TEXT EXTRACT

--- Begin ---

So a little bit more about our DevOps journey. I've had the privilege to present at DevOps Enterprise Summit three previous times in San Francisco and also this past summer in London. And when I look back at our different presentations, I think they kind of tell the story of our journey. So in 2015, we talked about reducing batch sizes, applying Agile and Lean. In 2016, we had a major organizational transformation where we brought development and operations together with True, you build It, you run IT teams. In 2017, we built on top of that foundation spreading culture, investing in engineering, and shift ops left. And in 2018, we're focusing on more automation and shifting security left.

00:01:39

So I wanna start with some metrics that show some of the progress with, with our journey. And I get asked sometimes, what's the most important metric to track when you're doing a DevOps transformation? And my answer is always, it depends. So it depends, uh, what's important to your company. For us, it reducing customer outages is something that we really wanted to, to focus on. And so, uh, we came up with a way to quantify this. We call it impact minutes. And we take into account the duration of the outage, severity of the outage, and the products that are impacted. And we use a framework from the book, the Four Disciplines of Execution or four DX to track how we're doing with this. So discipline number one is to focus on the wildly important. So we've said we want to focus on a wildly important goal in this area in 2018.

--- End ---

SHORT PROBLEM 1
Extract the DevOps talk transcript word for word, in full.
The transcript and the rows below it were taken from unrelated sources.

TASK DATA
--- Begin ---

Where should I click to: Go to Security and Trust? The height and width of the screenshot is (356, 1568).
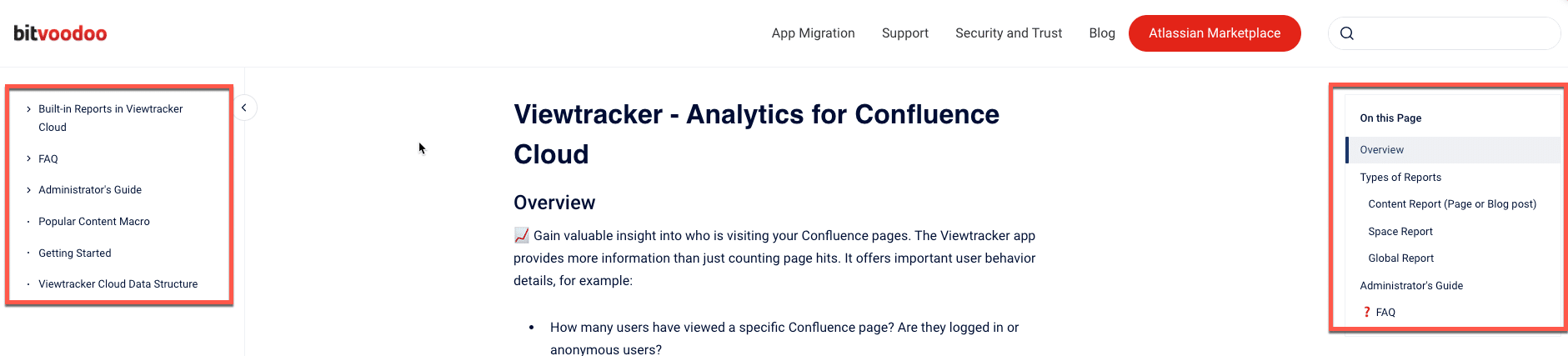pos(1009,33)
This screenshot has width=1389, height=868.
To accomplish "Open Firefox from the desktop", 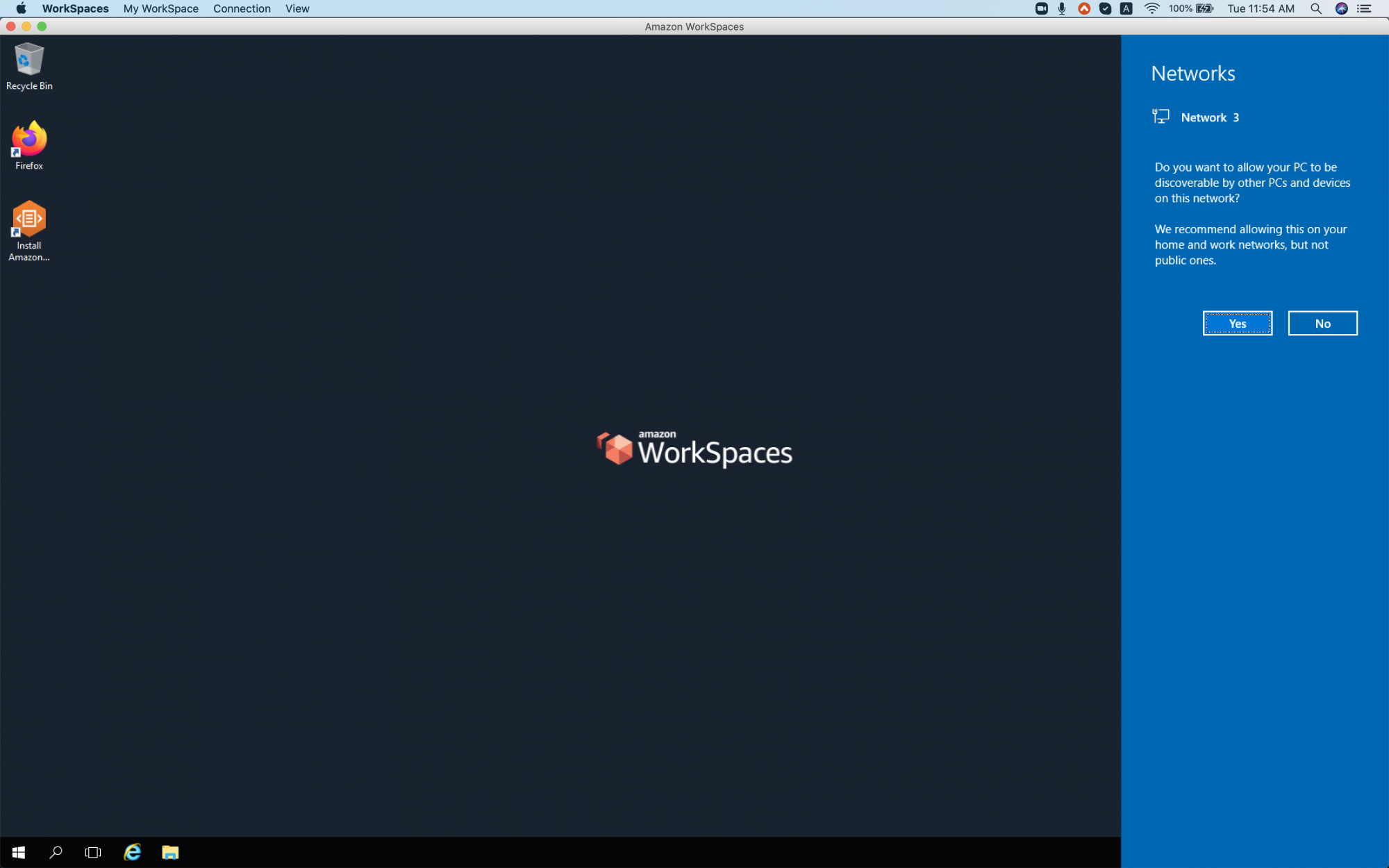I will (28, 144).
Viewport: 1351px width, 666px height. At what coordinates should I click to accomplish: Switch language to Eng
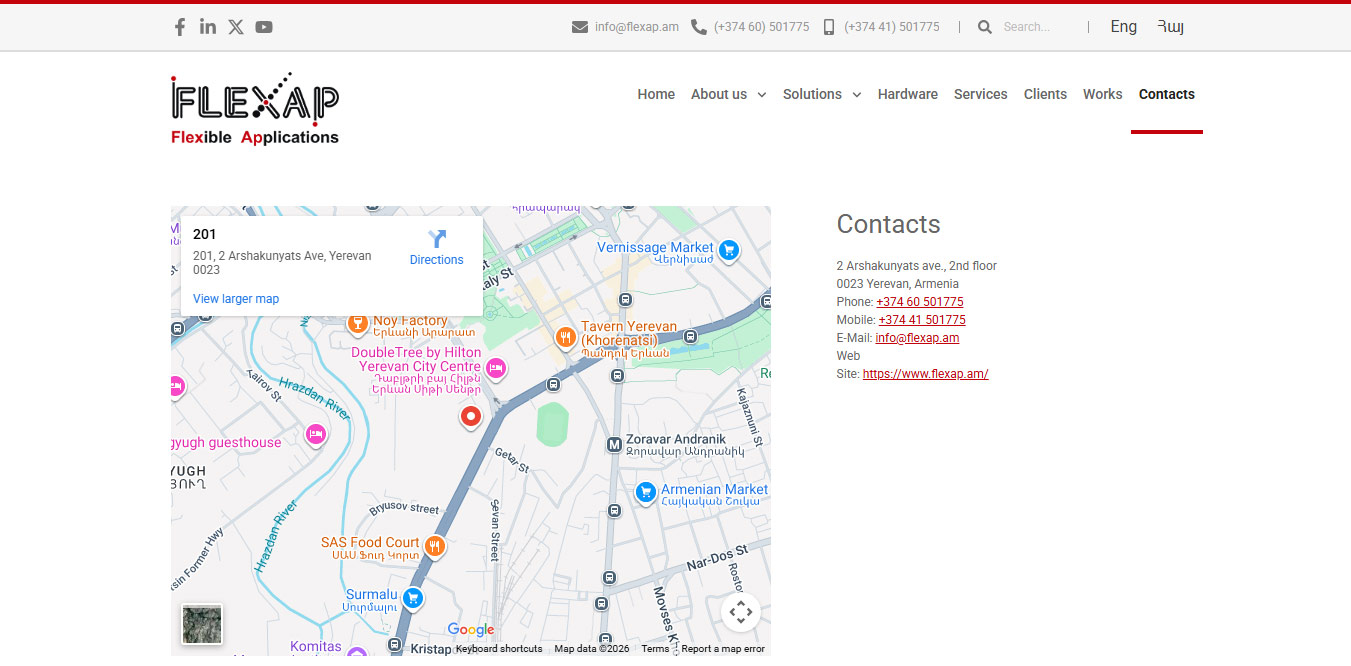1123,27
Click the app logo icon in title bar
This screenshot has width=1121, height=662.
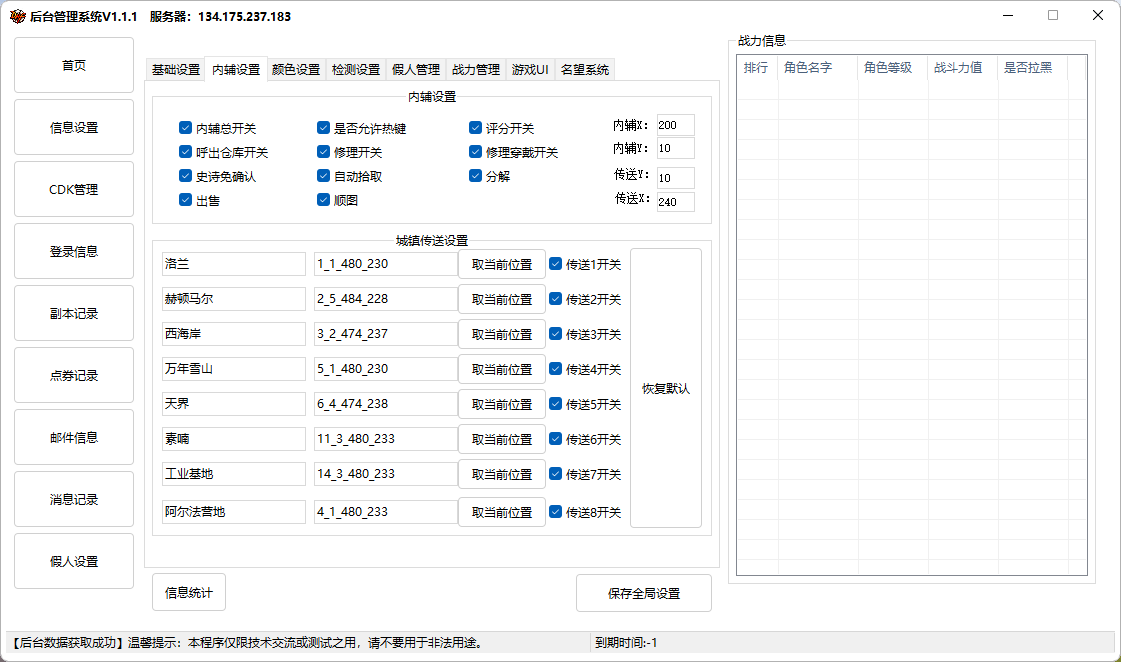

--- End ---

SHORT PROBLEM 2
Copy the rows verbatim, beginning at the line that has "Viewport: 1351px width, 666px" and continuing to the end of the rows, leaving out the pictures.

WRITTEN SOLUTION 1
So a little bit more about our DevOps journey. I've had the privilege to present at DevOps Enterprise Summit three previous times in San Francisco and also this past summer in London. And when I look back at our different presentations, I think they kind of tell the story of our journey. So in 2015, we talked about reducing batch sizes, applying Agile and Lean. In 2016, we had a major organizational transformation where we brought development and operations together with True, you build It, you run IT teams. In 2017, we built on top of that foundation spreading culture, investing in engineering, and shift ops left. And in 2018, we're focusing on more automation and shifting security left.

00:01:39

So I wanna start with some metrics that show some of the progress with, with our journey. And I get asked sometimes, what's the most important metric to track when you're doing a DevOps transformation? And my answer is always, it depends. So it depends, uh, what's important to your company. For us, it reducing customer outages is something that we really wanted to, to focus on. And so, uh, we came up with a way to quantify this. We call it impact minutes. And we take into account the duration of the outage, severity of the outage, and the products that are impacted. And we use a framework from the book, the Four Disciplines of Execution or four DX to track how we're doing with this. So discipline number one is to focus on the wildly important. So we've said we want to focus on a wildly important goal in this area in 2018.

WRITTEN SOLUTION 2
Viewport: 1351px width, 666px height. At what coordinates should I click to accomplish: Switch language to Eng
1123,27
Click the app logo icon in title bar
This screenshot has width=1121, height=662.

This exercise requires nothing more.